Isn't it possible to save data in a commit and then reuse it afterwards?
I used the postgres image: https://registry.hub.docker.com/_/postgres/
The problem is that the postgres Dockerfile declares "/var/lib/postgresql/data" as a volume. This is a just a normal directory that lives outside of the Union File System used by images. Volumes live until no containers link to them and they are explicitly deleted.
You have a few choices:
- Use the
--volumes-from
command to share data with new containers. This will only work if there is only one running postgres image at a time, but it is the best solution.
- Write your own Dockerfile which creates the data before declaring the volume. This data will then be copied into the volume when the container is created.
- Write an entrypoint or cmd script which populates the database at run time.
All of these suggestions require you to use Volumes to manage the data once the container is running. Alternatively, you could write your own Dockerfile and simply not declare a volume. You could then use docker commit
to create a new image after adding data. This will probably work in the short term, but is definitely not how you should work with containers - it isn't repeatable and you will eventually run out of layers in the Union File System.
Have a look at the official Docker docs on managing data in containers for more info.
Create a new Dockerfile and change PGDATA
:
FROM postgres:9.2.10
RUN mkdir -p /var/lib/postgresql-static/data
ENV PGDATA /var/lib/postgresql-static/data
It is not possible to save data during a commit since the data resides on a mount which is specific for that container and will get removed once you run docker rm <container ID>
but you can use data volumes to share and reuse data between container and the changes made are directly on the volume.
You can use docker run -v /host/path:/Container/path
to mount the volume to the new container.

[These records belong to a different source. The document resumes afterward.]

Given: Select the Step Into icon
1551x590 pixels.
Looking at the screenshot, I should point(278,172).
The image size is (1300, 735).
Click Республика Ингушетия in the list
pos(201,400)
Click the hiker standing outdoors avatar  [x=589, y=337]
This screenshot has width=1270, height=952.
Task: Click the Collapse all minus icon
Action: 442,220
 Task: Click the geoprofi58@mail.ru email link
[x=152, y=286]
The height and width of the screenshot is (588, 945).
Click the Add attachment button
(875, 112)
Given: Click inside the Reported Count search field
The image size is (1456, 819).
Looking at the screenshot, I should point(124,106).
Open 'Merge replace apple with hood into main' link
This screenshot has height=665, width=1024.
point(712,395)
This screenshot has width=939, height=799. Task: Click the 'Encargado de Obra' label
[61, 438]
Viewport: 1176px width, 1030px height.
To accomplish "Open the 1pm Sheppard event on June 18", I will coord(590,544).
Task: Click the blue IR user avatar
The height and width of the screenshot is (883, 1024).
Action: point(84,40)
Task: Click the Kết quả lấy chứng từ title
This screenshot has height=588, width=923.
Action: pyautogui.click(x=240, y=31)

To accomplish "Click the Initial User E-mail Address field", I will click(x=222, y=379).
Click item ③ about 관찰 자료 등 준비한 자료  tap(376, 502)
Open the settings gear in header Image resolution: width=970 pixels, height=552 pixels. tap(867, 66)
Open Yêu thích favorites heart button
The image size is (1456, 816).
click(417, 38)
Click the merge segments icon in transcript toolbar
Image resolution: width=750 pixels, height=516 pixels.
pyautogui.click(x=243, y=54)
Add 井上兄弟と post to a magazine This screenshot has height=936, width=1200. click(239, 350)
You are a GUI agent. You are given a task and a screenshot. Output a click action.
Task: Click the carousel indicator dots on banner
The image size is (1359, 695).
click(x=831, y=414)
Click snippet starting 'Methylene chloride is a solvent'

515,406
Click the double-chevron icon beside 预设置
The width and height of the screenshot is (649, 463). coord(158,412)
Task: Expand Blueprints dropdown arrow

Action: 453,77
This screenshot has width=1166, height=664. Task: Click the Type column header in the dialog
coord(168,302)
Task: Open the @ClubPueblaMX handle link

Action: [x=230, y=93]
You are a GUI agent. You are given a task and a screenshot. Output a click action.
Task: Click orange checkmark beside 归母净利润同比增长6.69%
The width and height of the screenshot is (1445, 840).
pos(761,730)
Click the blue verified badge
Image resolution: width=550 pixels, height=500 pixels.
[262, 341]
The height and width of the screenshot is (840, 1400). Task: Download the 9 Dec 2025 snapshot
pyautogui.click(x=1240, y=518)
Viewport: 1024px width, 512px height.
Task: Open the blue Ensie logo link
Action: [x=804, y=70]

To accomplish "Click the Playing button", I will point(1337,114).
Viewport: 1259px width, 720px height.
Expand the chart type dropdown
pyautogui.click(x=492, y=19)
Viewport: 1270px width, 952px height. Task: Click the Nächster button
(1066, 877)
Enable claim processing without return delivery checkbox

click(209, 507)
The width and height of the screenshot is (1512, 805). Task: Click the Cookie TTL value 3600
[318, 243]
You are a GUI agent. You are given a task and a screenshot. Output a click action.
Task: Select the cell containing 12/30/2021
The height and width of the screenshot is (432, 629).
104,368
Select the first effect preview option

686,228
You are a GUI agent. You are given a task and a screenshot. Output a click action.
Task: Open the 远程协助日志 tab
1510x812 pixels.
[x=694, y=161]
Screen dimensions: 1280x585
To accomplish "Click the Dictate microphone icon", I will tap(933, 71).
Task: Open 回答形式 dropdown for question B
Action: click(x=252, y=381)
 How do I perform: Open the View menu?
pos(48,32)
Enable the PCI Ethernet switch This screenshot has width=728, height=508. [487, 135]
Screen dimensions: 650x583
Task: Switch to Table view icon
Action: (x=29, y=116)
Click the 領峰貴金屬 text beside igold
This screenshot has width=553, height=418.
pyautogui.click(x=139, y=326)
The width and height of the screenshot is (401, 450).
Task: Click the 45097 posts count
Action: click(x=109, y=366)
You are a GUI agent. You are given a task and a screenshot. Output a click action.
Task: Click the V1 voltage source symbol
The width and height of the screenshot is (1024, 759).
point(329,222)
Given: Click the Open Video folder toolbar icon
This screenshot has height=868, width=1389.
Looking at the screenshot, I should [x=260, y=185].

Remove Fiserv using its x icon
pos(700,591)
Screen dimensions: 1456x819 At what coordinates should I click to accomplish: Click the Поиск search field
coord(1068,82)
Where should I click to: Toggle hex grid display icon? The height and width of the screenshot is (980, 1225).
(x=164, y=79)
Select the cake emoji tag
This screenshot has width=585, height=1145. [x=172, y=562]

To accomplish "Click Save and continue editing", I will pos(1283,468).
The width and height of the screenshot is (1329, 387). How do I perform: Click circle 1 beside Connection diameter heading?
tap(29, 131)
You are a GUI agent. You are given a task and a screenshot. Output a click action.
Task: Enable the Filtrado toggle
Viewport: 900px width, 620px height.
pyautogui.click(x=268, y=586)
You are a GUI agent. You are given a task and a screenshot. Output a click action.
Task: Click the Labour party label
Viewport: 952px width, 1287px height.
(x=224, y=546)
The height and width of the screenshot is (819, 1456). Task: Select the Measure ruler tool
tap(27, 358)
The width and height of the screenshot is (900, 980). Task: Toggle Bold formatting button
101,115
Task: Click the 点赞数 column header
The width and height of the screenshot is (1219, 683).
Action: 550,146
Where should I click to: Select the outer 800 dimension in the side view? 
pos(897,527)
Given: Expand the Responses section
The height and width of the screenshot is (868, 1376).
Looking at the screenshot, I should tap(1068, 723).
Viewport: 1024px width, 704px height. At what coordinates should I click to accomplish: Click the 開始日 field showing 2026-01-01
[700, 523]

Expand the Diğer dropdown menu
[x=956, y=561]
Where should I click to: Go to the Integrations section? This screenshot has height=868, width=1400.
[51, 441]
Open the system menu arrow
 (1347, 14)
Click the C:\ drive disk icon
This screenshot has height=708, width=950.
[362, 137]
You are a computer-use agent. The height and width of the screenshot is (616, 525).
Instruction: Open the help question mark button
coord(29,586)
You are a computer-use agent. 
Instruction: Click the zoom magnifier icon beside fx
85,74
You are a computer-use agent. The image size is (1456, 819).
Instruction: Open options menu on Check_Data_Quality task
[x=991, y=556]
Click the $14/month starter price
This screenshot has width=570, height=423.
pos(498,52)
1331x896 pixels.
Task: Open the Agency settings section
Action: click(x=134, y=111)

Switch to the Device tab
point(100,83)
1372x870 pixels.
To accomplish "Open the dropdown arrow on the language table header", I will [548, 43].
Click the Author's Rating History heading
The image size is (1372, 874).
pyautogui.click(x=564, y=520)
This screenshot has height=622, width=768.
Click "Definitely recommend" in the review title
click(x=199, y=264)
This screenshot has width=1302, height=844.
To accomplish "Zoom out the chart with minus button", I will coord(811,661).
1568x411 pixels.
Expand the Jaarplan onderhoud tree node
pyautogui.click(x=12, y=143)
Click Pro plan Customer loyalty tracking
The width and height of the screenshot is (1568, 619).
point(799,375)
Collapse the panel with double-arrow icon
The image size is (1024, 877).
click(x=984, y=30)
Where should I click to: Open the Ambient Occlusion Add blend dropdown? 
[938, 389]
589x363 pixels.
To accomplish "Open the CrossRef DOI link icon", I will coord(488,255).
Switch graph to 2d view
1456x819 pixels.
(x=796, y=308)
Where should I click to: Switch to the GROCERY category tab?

Please refer to: https://docs.docker.com/userguide/dockervolumes/
For keeping permanent data such as databases, you should define these data volumes as external, therefore it will not be removed or created automatically every time you run docker-compose up or down commands, or redeploy your stack to the swarm.
...
volumes:
db-data:
external: true
...
then you should create this volume:
docker volume create db-data
and use it as data volume for your databse:
...
db:
image: postgres:latest
volumes:
- db-data:/var/lib/postgresql/data
ports:
- 5432:5432
...
In production, there are many factors to consider when using docker for keeping permanent data safely, specially in swarm mode, or in kubernetes cluster.